We can bump buffer sizes, but in the particular case of files there are actually multiple buffers involved. Each file has an internal buffer for holding data as it gets transferred between the Tokio thread and the background threadpool that does the actual blocking IO, and then tokio::io::copy has another buffer for holding data as it gets copied from one to another.

Sounds pretty horrid.

I'm getting off your back.

Sounds like the answer to OP for the time being is to not use tokio for file copying.

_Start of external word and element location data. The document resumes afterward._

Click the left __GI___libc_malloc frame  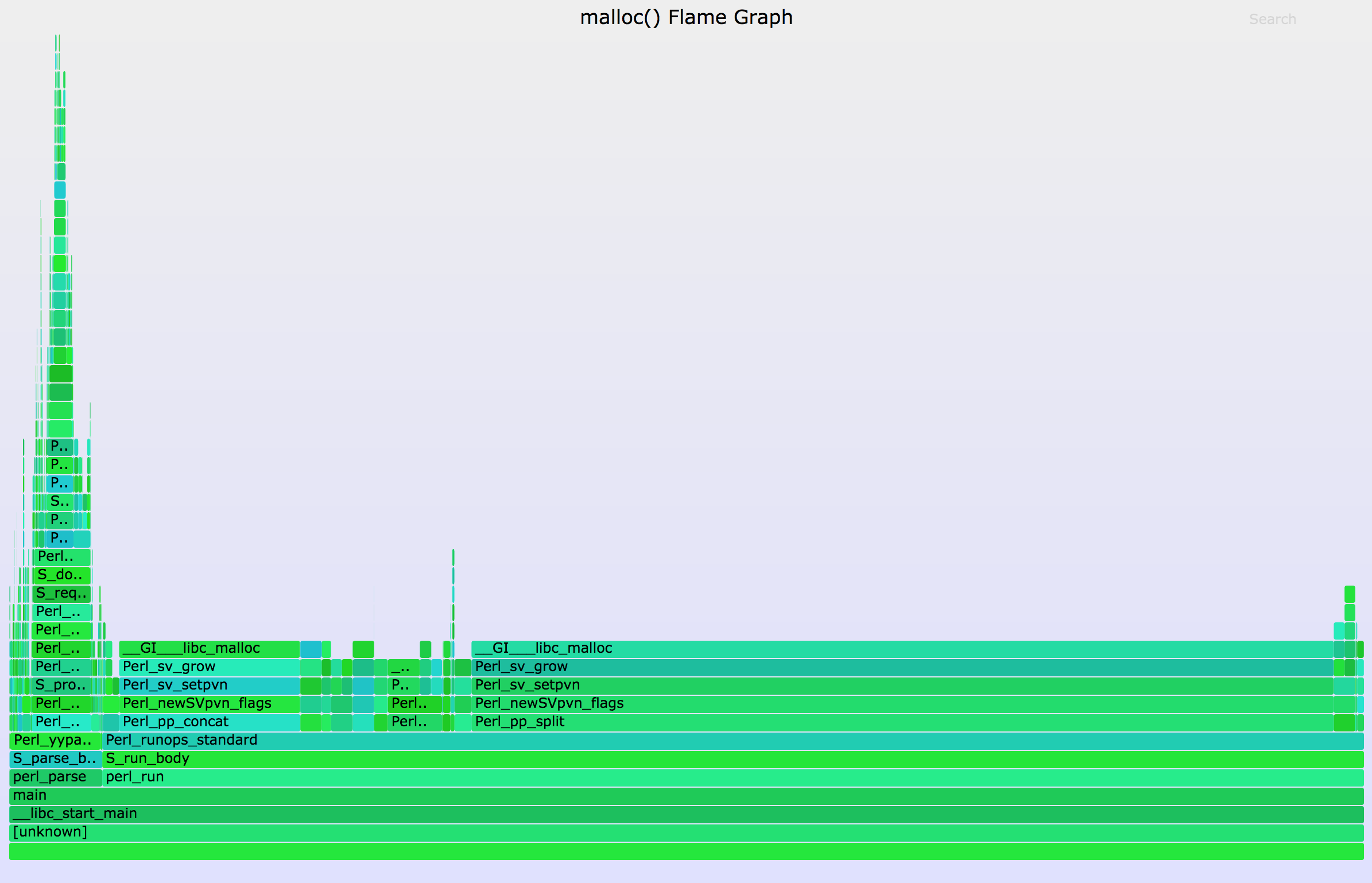click(x=210, y=649)
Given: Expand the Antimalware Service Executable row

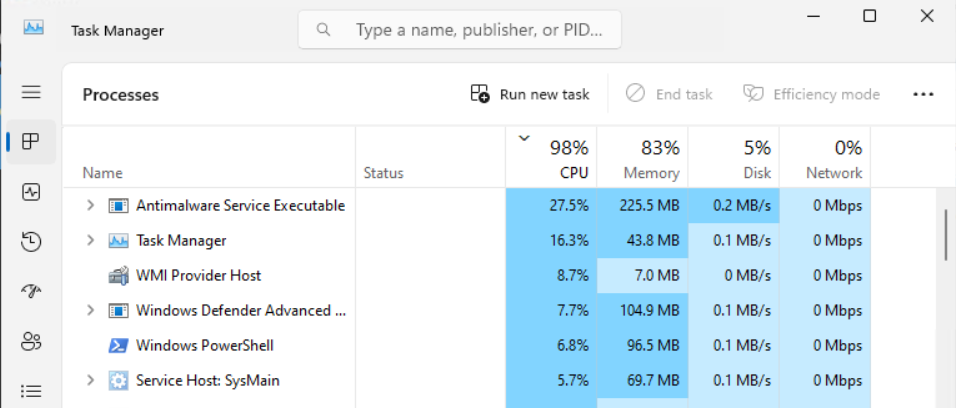Looking at the screenshot, I should coord(90,206).
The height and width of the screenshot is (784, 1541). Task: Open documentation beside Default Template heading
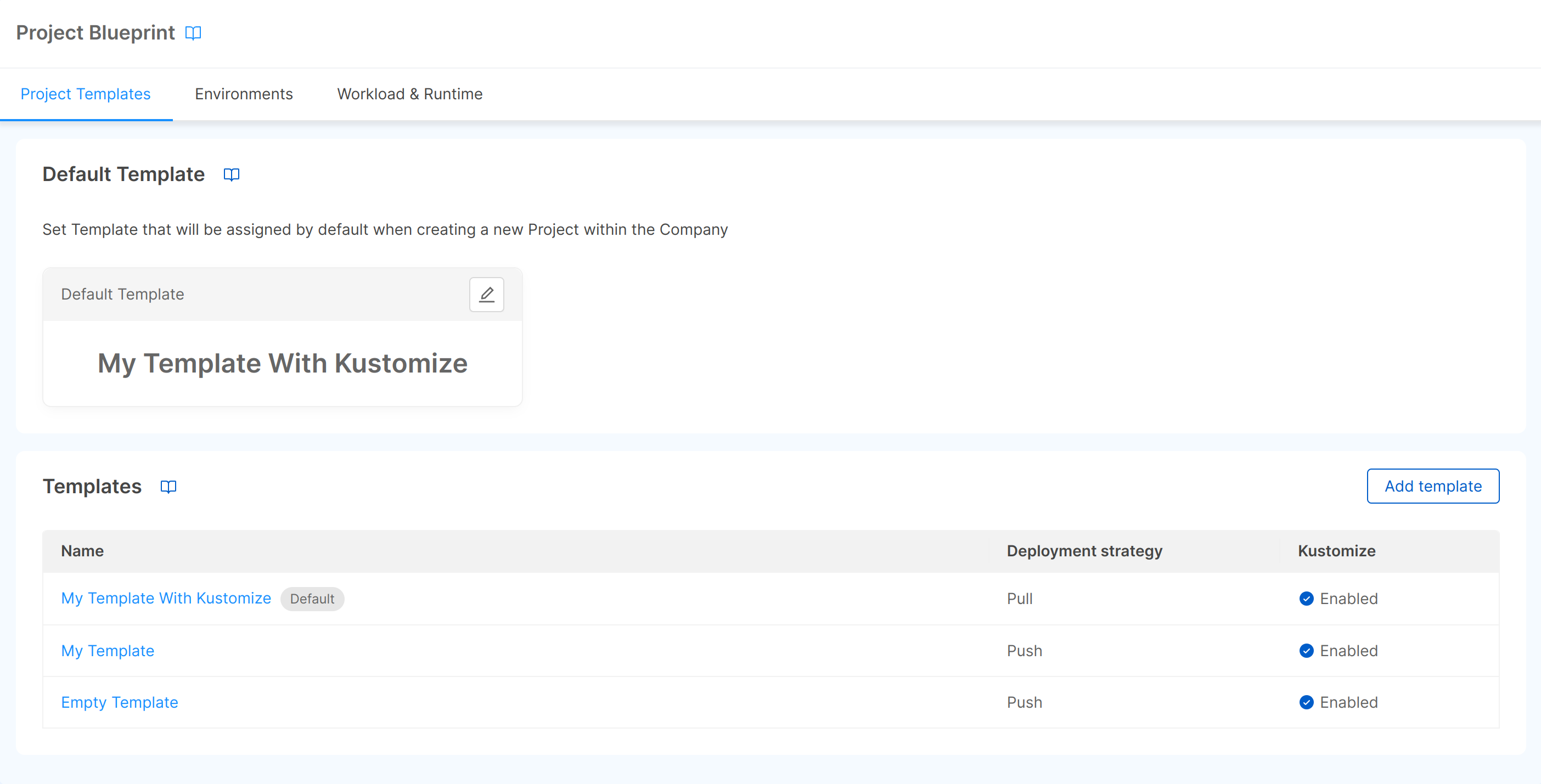pyautogui.click(x=231, y=174)
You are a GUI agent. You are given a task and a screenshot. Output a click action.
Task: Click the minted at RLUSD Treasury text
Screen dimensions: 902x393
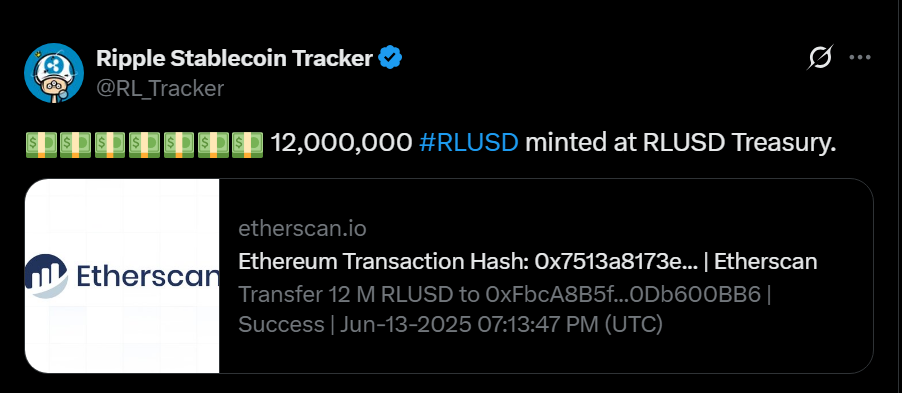pyautogui.click(x=681, y=143)
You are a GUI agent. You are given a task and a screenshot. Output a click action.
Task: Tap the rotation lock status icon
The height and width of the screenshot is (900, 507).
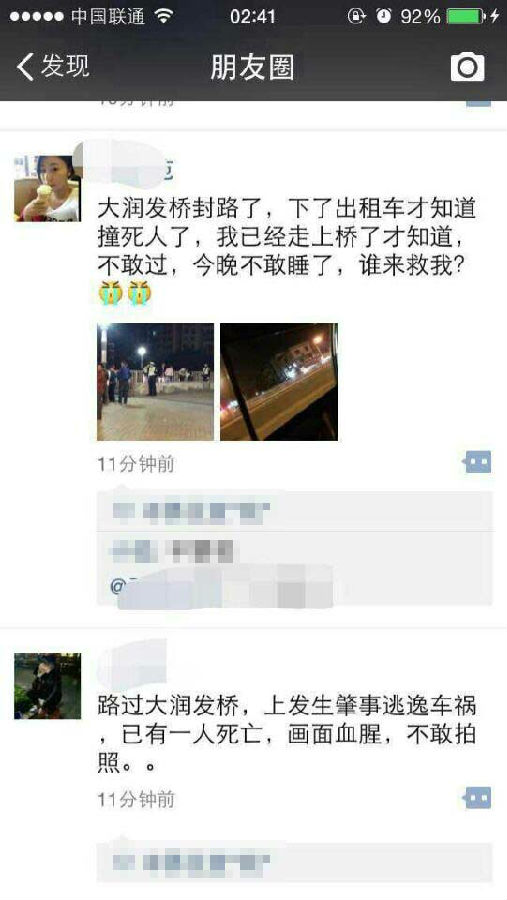[x=357, y=16]
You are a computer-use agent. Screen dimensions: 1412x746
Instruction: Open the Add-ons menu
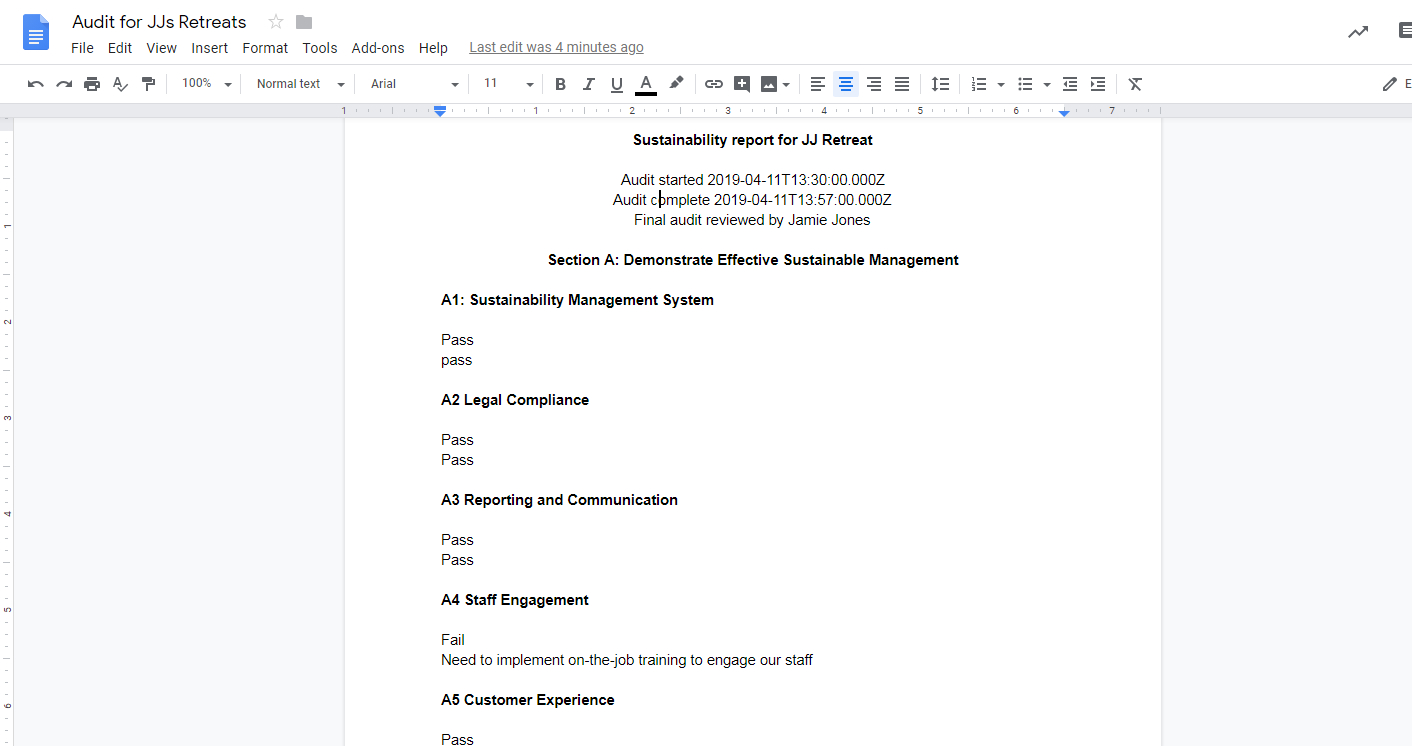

Yeah, the lack of support for files in epoll and kqueue makes things suck pretty badly. The lack of copy_file_range is only a minor issue compared to the other reasons file IO sucks in async code.

2 Likes

The total difference in performance was bugging me, so I wrote a toy C program to just do the 8KB calls. It finishes in next to no time (0.02s user 0.90s system 99% cpu 0.923 total). On the other hand the program from OP with std::io::copy commented out takes 1.41s user 2.49s system 137% cpu 2.828 total, which is quite concerning.

From poking around with strace and perf I see tokio is using 2 threads to handle the op, resulting in a crazy number of futex calls and context switches. I presume using tokio-uring as mentioned in one of above comments manages to dodge this aspect.